O cigarro eletrônico é um dispositivo que se parece com um cigarro tradicional, mas não contém tabaco. Ele usualmente contém nicotina. O dispositivo depende de uma bateria e vaporiza um líquido que é inalado pelo usuário. Em geral, há uma luz na ponta que acende durante o uso, simulando um cigarro de verdade. Enquanto usuários e fabricantes afirmam que ele reduz os danos à saúde em relação ao uso do tabaco, sociedades médicas têm sistematicamente se posicionado contra o uso e a venda.
Mas se não há tabaco, o que tem no cigarro eletrônico? O líquido que é aquecido quase sempre contem propilenoglicol, glicerol e flavorizantes, como o mentol, além da nicotina. No entanto, há inúmeros fabricantes e nenhuma regulamentação quanto às formulações. Algumas análises realizadas pelo FDA, a agência federal de regulação dos Estados Unidos, demonstraram presença frequente de substâncias irritantes e até mesmo cancerígenas na composição. Além disso, estas análises demonstraram que o controle de qualidade é fraco, com grandes variações entre lotes de um mesmo fabricante.
Muitos estudos vêm sendo conduzidos para tentar entender melhor os efeitos do cigarro eletrônico. Estes dispositivos entraram no mercado mundial em 2006, de forma que ainda não houve tempo hábil para demonstrar seus efeitos de longo-prazo. Todavia, um estudo em animais publicado em 2016 demonstrou que a exposição ao cigarro eletrônico foi capaz de lesar o tecido dos pulmões e causar enfisema pulmonar da mesma forma que o cigarro tradicional.

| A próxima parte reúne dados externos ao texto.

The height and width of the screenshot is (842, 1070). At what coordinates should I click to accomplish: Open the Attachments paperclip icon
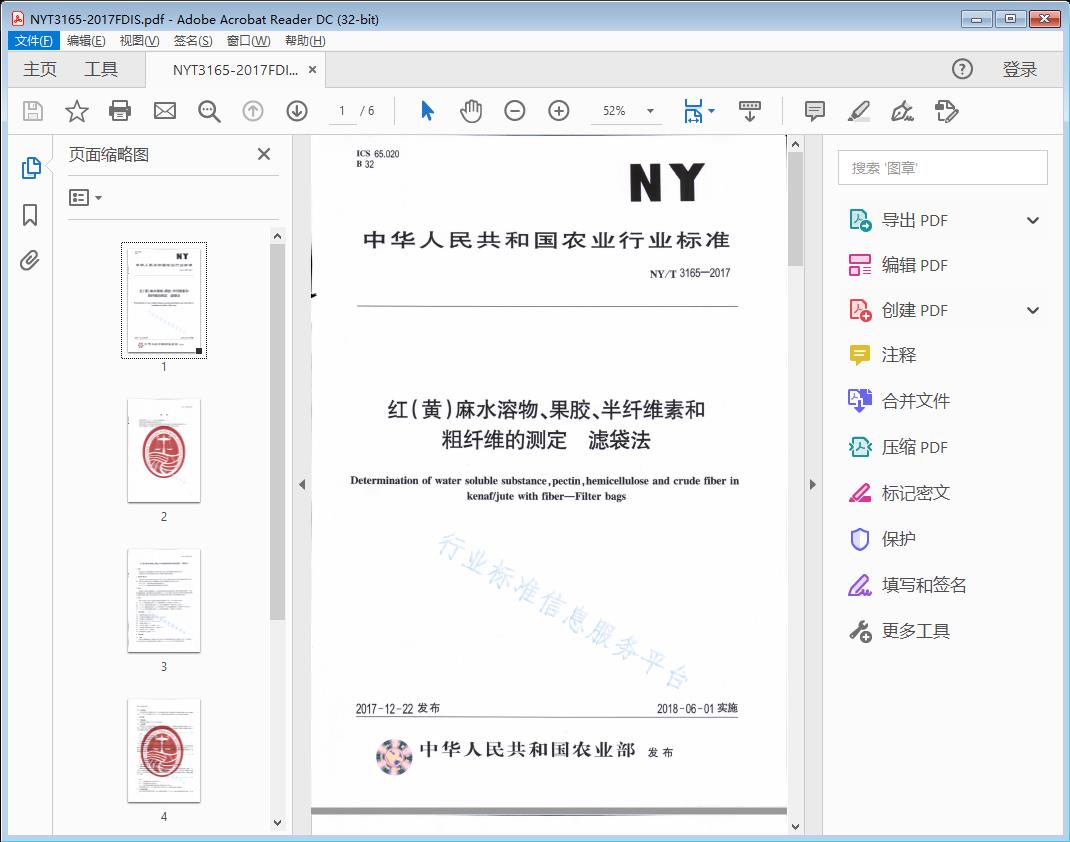pos(31,260)
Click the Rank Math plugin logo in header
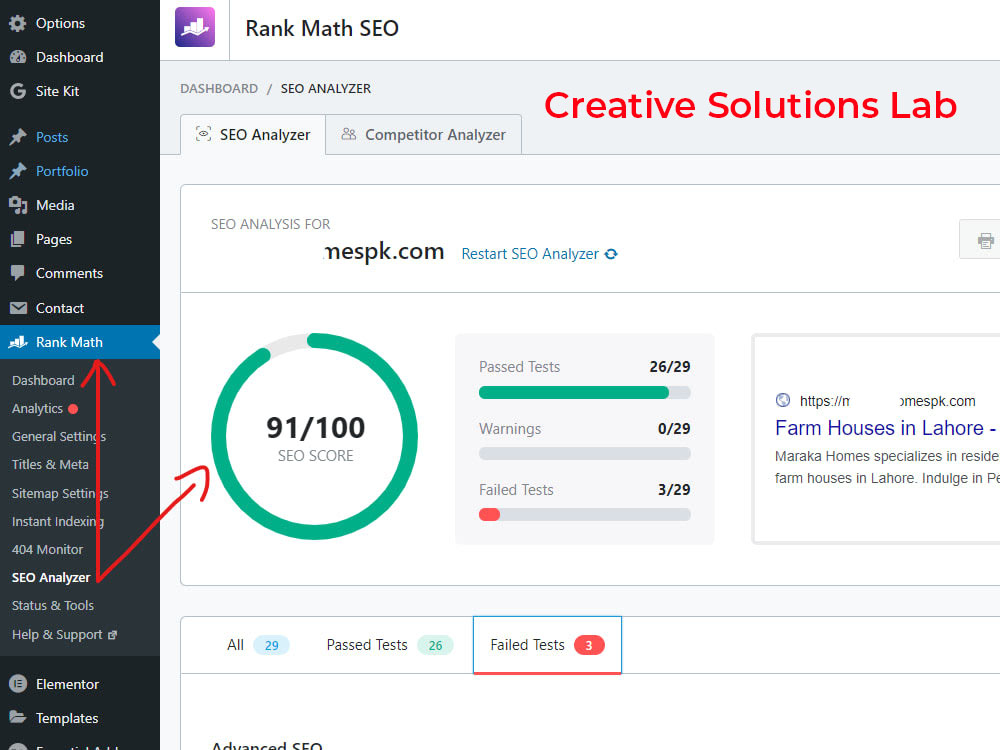1000x750 pixels. pos(194,27)
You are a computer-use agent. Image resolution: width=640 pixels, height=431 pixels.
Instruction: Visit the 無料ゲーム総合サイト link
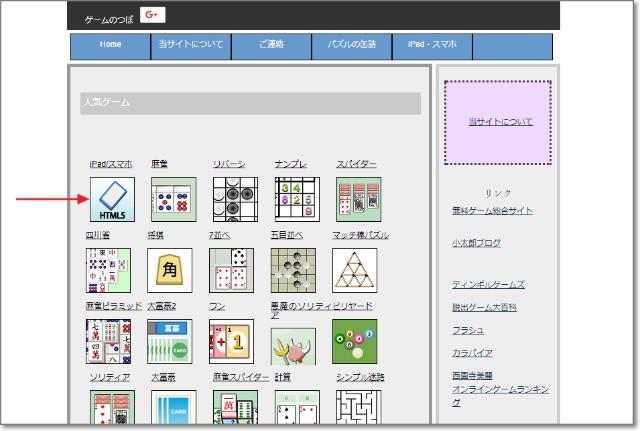pyautogui.click(x=492, y=211)
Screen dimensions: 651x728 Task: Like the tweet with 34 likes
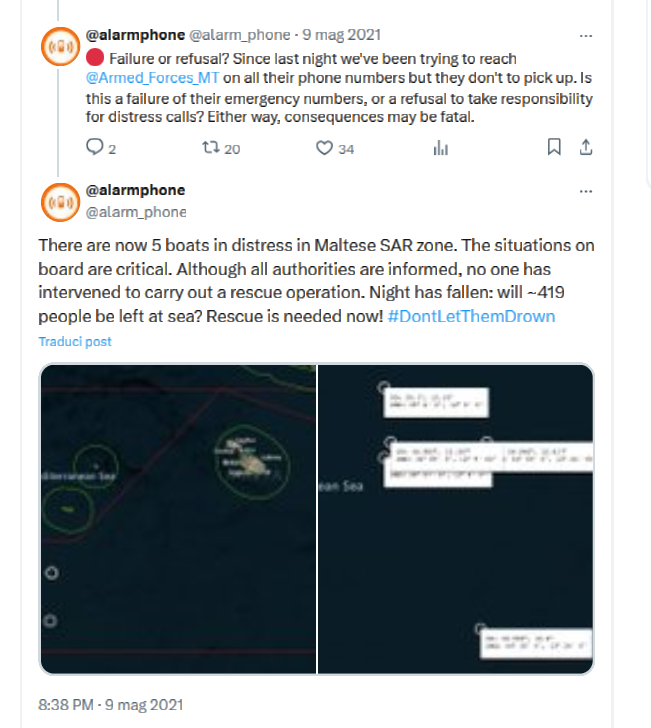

Além disso, estudos preliminares apresentados no último congresso da European Respiratory Society, a sociedade europeia de Pneumologia, realizado em setembro de 2017, demonstraram que o uso do cigarro eletrônico foi associado a um enrijecimento das artérias em voluntários saudáveis, o que pode estar associado a longo-prazo com consequências como hipertensão, infarto do miocárdio e acidente vascular cerebral. Estes estudos demonstraram também que a exposição ao vapor do cigarro eletrônico foi associada a sintomas respiratórios como chiado e tosse imediatamente após o uso do dispositivo.
A Sociedade Brasileira de Pneumologia e Tisiologia, a sociedade americana e também a sociedade europeia se posicionam contra a liberação da produção e da venda do cigarro eletrônico. Entretanto, seu apelo é forte. Entre tabagistas, é visto como uma forma de redução de danos. Entre os jovens, vem se tornando a porta de entrada para o vício da nicotina, já superando o cigarro tradicional em países onde sua venda é liberada. A infinidade de sabores e a permissão de uso em alguns ambientes fechados favorece ainda mais a sua disseminação.
Uma dúvida importante é se quem já fuma se beneficiaria da troca do cigarro tradicional pelo eletrônico. Acredita-se que sim, pela eliminação do processo de queima, porém ainda não há nenhuma comprovação neste sentido. Outra dúvida é sobre o uso do cigarro eletrônico como estratégia para parar de fumar. Uma revisão publicada em 2014 demonstrou que fumantes que passaram a usar cigarro eletrônico reduziram o uso de tabaco, porém não necessariamente reduziram a exposição a nicotina.
Hoje o Brasil segue a tendência de outros países: o cigarro eletrônico ainda não é liberado pela Anvisa. Para quem quer parar de fumar, há diversas estratégias medicamentosas e comportamentais. Interromper o hábito tabágico é fundamental para a manutenção da saúde e da qualidade de vida. O que se sabe é que o processo nunca é fácil, mas as taxas de sucesso são significativamente maiores entre aqueles que tentam parar com acompanhamento profissional e com terapias seguras e cientificamente comprovadas.
Dra. Bruna Mamprim Piloto
Referências
- Folan, P., & Jacobsen, D, American Thoracic Society series on tobacco: The Electronic Cigarette. Tobacco Control Committee of the American Thoracic Society.
- Hartmann-Boyce, J., et al., Electronic cigarettes for smoking cessation. Cochrane Tobacco Addiction Group.
- Taraseviciene-Stewart, L., et al., The Damaging Effects of Electronic Cigarettes on Lung Structure. American Journal of Respiratory and Critical Care Medicine, 2017.
- Position statement on e-cigarettes by American Thoracic Society. American Thoracic Society (ATS).